No. It was you who ascribed a vegetative soul to the conceptus. Please do not put your error onto St. Thomas as he did not have the empirical data that you and St. JP II had to correct St. Thomas’ error.
If you did you would not make the scholarly and philosophical error of conflating human life, human person, human individual and human being as all meaning the same thing in Magisterial texts.
The error is all yours, friend. Cite the magisterial texts that support your position.
No wonder you cannot make consistent rational sense of such documents. Until you accept there are traditional distinctions that must be made converse with you is not only fruitless but impossible.
Such distinctions are all in your mind, friend, not in Magisterial texts.
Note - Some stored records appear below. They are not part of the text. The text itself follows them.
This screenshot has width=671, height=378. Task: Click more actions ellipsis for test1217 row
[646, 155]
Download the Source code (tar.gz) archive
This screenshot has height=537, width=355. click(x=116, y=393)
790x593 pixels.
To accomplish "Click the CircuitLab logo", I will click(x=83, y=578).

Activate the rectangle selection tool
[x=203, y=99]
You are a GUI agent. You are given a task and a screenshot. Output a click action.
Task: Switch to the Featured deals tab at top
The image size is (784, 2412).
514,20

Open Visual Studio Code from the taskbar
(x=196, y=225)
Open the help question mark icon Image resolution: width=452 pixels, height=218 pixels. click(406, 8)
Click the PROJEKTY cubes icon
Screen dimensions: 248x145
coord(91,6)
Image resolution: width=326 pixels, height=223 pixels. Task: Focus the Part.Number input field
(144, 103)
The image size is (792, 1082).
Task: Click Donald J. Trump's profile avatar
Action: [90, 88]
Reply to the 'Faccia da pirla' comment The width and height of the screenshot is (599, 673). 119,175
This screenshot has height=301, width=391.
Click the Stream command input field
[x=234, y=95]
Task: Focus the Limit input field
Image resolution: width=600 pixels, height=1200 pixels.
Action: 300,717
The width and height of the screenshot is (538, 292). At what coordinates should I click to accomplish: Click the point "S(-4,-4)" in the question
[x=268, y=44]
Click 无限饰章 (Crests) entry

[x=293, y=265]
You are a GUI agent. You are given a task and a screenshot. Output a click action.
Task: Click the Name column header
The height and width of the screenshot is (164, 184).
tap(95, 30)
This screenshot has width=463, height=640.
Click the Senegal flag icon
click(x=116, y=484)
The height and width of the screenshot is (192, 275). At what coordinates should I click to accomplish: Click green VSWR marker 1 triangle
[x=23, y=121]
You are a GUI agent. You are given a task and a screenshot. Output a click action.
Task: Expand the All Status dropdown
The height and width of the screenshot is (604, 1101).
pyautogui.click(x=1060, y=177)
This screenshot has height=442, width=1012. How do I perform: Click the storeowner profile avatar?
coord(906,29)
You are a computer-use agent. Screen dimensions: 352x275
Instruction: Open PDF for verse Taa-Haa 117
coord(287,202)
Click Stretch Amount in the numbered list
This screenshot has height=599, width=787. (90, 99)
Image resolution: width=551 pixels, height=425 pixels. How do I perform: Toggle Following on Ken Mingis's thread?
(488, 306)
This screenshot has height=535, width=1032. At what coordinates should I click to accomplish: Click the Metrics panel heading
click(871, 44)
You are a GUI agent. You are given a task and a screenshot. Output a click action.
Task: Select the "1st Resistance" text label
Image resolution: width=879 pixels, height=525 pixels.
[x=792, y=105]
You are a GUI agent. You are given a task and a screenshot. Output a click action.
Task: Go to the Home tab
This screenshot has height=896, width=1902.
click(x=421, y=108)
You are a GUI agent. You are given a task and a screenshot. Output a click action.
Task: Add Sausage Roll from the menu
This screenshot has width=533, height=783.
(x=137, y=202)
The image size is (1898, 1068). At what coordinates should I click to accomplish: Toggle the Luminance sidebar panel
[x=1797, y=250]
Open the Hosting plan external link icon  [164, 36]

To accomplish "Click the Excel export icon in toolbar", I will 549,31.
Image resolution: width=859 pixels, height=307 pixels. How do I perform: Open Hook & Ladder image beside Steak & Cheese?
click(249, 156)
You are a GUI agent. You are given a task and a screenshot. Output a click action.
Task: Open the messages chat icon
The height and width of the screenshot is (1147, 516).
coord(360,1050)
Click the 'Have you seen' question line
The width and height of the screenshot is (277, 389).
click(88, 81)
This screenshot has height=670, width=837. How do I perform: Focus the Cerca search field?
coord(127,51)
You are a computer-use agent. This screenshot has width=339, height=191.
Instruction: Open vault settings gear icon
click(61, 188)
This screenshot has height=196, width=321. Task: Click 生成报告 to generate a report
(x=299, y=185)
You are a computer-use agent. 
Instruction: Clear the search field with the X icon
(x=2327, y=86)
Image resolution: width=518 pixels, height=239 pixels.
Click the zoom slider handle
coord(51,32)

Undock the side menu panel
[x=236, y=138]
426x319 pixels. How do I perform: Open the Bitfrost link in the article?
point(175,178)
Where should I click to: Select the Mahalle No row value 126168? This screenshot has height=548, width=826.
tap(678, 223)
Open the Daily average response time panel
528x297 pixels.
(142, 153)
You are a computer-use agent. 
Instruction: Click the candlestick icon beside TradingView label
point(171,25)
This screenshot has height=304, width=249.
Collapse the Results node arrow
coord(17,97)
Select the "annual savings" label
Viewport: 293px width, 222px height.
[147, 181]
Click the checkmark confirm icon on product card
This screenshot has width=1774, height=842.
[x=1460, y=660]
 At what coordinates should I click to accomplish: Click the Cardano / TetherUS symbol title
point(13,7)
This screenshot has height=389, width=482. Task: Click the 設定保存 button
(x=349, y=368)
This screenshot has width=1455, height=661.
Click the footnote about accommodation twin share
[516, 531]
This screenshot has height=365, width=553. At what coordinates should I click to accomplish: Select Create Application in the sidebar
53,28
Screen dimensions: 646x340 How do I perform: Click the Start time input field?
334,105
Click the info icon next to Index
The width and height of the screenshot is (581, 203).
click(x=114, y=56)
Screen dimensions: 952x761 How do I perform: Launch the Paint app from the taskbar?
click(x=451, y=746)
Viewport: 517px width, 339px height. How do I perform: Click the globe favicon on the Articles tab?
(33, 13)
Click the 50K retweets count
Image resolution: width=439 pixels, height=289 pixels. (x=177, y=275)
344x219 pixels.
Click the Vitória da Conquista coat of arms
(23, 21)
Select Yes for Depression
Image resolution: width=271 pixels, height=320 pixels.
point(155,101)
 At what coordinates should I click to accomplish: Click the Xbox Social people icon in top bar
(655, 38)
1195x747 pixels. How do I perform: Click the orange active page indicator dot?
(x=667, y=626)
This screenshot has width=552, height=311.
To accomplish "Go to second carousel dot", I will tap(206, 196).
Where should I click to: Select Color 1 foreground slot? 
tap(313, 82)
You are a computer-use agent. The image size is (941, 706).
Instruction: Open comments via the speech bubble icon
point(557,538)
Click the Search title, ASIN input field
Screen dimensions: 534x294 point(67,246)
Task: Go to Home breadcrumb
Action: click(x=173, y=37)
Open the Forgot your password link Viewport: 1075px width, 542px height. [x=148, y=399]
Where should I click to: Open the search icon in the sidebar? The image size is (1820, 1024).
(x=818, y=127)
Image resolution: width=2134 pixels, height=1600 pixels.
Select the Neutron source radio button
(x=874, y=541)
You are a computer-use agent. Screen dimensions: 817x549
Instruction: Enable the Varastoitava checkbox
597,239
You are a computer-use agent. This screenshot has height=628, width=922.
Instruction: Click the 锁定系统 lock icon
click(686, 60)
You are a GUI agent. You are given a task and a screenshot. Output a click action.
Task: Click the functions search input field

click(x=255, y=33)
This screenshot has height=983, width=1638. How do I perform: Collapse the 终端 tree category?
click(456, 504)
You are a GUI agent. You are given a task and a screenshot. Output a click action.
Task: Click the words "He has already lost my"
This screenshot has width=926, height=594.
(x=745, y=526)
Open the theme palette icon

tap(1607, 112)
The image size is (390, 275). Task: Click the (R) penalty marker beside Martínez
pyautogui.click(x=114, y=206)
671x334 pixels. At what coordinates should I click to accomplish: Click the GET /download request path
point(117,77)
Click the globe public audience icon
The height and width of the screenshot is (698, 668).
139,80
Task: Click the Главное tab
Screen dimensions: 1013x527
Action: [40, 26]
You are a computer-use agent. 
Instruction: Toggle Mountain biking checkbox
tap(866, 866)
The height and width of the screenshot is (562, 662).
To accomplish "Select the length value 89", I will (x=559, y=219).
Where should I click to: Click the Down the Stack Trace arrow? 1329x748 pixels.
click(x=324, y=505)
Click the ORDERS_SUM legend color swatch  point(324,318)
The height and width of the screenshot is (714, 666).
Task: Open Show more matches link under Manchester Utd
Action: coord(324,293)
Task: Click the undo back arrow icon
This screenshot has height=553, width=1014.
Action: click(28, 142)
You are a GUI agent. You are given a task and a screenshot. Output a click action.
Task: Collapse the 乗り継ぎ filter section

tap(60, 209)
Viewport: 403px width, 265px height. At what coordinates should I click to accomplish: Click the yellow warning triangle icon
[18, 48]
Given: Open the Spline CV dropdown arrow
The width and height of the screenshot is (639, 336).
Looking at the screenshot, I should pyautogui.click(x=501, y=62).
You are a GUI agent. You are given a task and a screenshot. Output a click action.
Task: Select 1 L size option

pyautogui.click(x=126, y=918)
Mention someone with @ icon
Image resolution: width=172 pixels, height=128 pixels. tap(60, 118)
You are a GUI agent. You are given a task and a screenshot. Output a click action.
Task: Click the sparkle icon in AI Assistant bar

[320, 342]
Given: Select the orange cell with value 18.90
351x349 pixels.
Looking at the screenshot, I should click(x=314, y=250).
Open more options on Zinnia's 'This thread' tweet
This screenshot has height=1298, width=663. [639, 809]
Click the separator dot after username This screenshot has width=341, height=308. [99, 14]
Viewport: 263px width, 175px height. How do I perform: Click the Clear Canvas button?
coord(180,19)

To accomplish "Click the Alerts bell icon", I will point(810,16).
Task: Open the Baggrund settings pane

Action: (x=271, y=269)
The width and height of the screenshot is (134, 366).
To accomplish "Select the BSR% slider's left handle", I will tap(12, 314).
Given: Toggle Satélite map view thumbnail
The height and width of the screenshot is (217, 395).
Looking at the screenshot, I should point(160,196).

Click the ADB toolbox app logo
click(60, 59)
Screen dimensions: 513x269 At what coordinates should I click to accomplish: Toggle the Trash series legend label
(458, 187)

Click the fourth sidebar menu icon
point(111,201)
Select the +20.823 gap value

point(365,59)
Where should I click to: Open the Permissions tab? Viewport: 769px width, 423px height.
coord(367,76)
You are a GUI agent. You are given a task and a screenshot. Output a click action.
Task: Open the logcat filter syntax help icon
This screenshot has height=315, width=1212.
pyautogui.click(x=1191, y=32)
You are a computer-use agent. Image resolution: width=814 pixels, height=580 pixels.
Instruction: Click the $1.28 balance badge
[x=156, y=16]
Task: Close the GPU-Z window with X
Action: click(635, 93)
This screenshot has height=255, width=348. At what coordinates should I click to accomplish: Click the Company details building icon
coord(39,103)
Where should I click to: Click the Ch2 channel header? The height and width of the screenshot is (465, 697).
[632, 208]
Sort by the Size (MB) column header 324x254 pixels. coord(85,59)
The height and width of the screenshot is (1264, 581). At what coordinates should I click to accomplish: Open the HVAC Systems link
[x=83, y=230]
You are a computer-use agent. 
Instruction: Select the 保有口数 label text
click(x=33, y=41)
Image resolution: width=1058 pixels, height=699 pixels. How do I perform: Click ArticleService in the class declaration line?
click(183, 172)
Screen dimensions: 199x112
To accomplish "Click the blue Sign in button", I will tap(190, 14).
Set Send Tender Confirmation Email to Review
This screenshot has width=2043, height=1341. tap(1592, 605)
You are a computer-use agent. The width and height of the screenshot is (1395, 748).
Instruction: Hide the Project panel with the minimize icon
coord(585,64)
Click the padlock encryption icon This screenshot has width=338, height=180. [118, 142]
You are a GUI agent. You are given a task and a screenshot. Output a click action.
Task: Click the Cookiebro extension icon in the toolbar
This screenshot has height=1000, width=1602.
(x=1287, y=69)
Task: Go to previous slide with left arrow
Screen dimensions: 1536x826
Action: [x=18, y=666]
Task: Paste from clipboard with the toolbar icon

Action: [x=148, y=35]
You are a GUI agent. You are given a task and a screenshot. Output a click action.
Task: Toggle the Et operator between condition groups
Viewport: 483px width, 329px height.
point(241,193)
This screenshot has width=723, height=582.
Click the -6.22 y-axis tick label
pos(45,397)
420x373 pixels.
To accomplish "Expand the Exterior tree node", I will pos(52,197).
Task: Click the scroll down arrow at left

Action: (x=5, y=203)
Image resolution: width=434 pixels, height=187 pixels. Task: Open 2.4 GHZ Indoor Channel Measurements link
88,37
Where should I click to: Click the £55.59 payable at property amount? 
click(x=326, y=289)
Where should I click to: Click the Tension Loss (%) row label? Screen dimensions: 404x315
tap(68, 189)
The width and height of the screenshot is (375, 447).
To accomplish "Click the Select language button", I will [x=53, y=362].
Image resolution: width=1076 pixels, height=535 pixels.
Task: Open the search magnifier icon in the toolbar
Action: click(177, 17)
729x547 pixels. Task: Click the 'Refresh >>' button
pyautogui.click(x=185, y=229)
Well you just condemned the mainstream view of tbe Church commonly held until around 100 to 200 years ago.
The Church’s view is evidenced not in the speculative theologians viewpoints but in Magisterial texts. Do you have any? I think not.
 
But that’s just it. How can a disembodied soil be rational? It has not brain for such activity. That’s precisely the problem that concerned St. Thomas Aqinas.
Rationality is in the soul. It is the soul which has the faculties of intellect and will—that is what makes us rational persons. The brain and sensory system are merely data integration organs used by the intellect which resides in the soul.
 
Once again, without a body, how may it be expressed?